Im amazed a lot of you make so much money that its the number one reason you wouldn't leave your job for flying for a major because of the pay cut. I understand youhave to support you families and all but some of you sound a little greedy. No offense to anyone. It's your lifestyle. If I would leave my job for a dream airline job it would have to be about the same amount of money to support the life style we/family have became accustomed to. We are not rich by any means but we have a nice home, go on nice vacations and have everything we need.
In my case it's based on an objective real problem. We have no kids. That wasn't totally by choice, but we've long since decided that it isn't likely to happen. Adoption is not on our radar either.
There isn't going to be anyone around to intervene if we're being poorly cared for in our twilight years. And if statistics hold up, I'll be long gone and it'll be my wonderful wife who'd be suffering for it.
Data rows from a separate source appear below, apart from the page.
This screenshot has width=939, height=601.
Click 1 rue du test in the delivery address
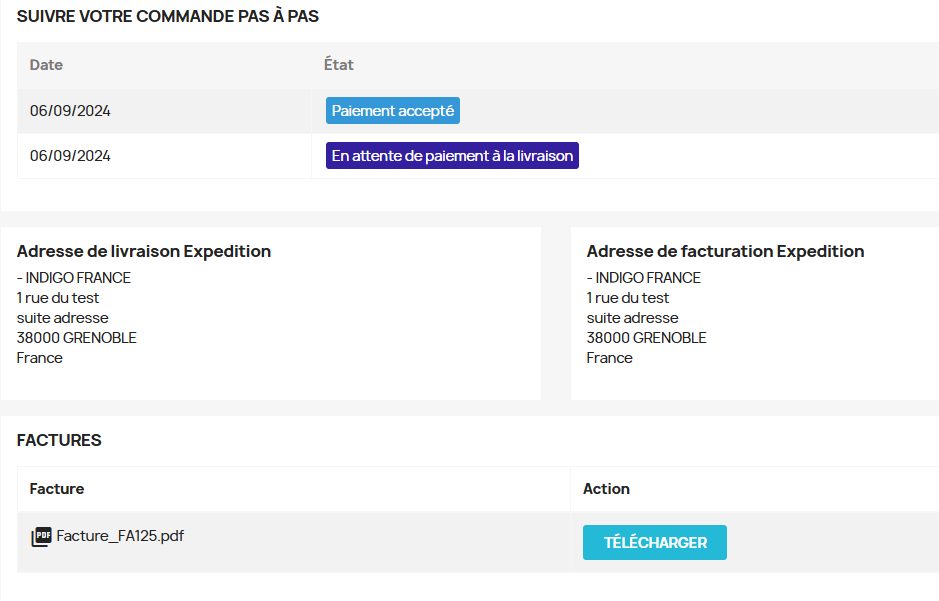point(57,298)
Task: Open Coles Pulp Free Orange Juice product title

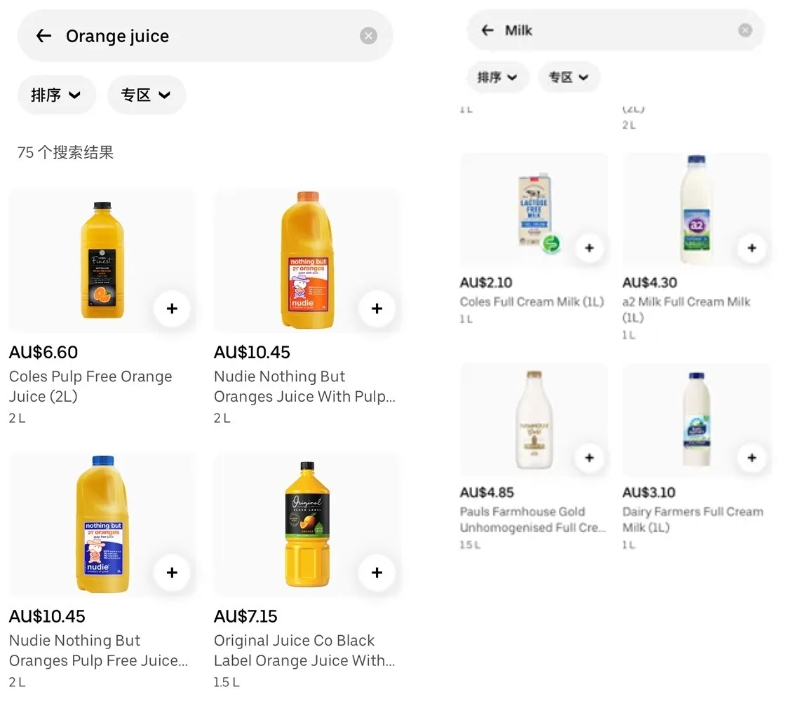Action: [x=91, y=386]
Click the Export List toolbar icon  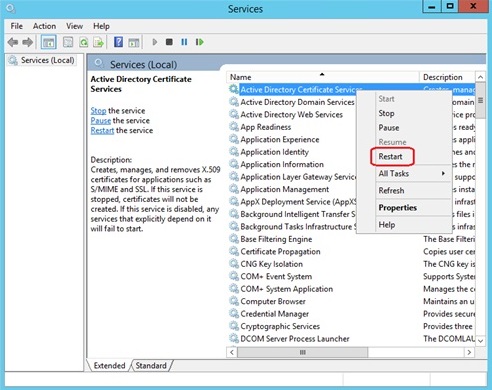pos(99,42)
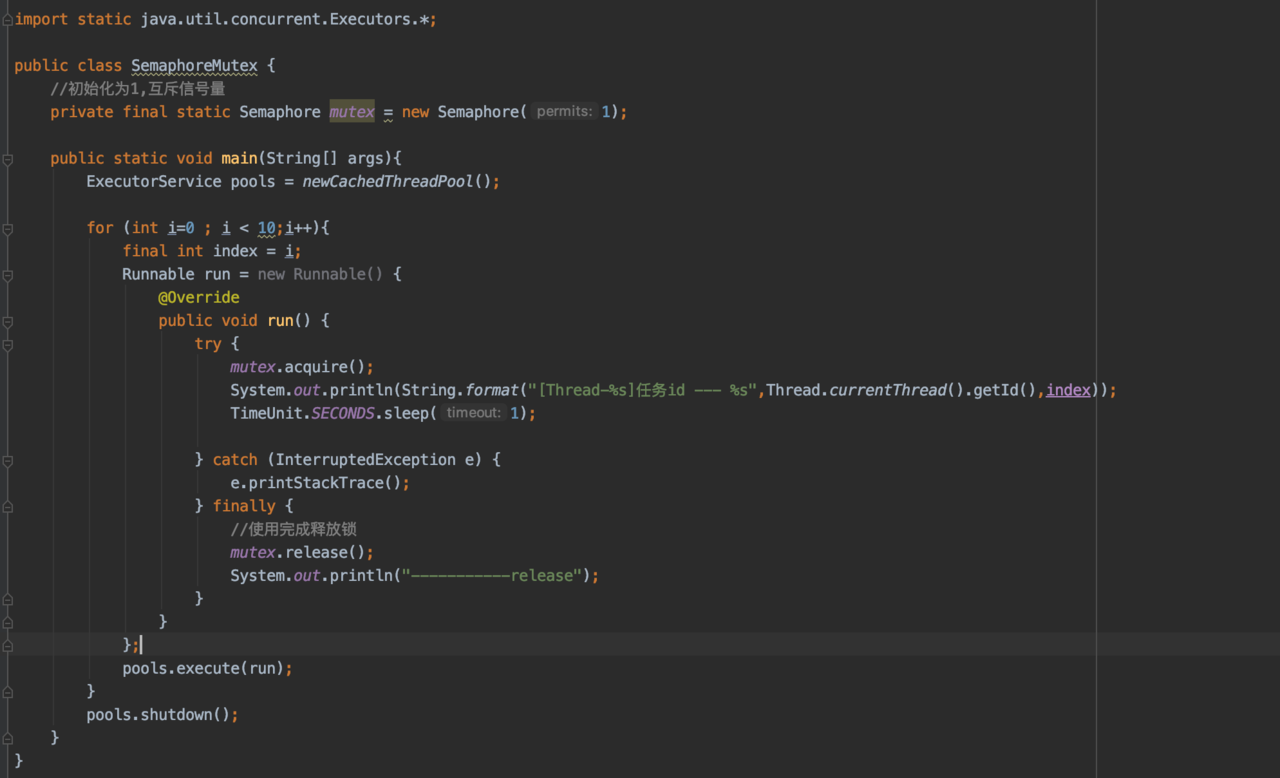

She's worked too long in medicine for me to easily say I don't want her to have the best elderly care that can be bought with cold hard cash. And I've seen the difference between her elderly patients' care who have real insurance or capital to spend, and those relying on the State.
So deciding to leave a high paid job where I'm socking away money, mostly for her, but ostensibly for both of us to retire on, and cutting my salary by 2/3s or more, isn't an easy decision. We're debt free and saving and investing for those salad days to come.
The hard part is knowing when the savings and investments are "good enough".
Especially in what looks to be a continuous downward valuation of the dollar, creating a hard numbers need for a pretty large percentage of growth in salary over time.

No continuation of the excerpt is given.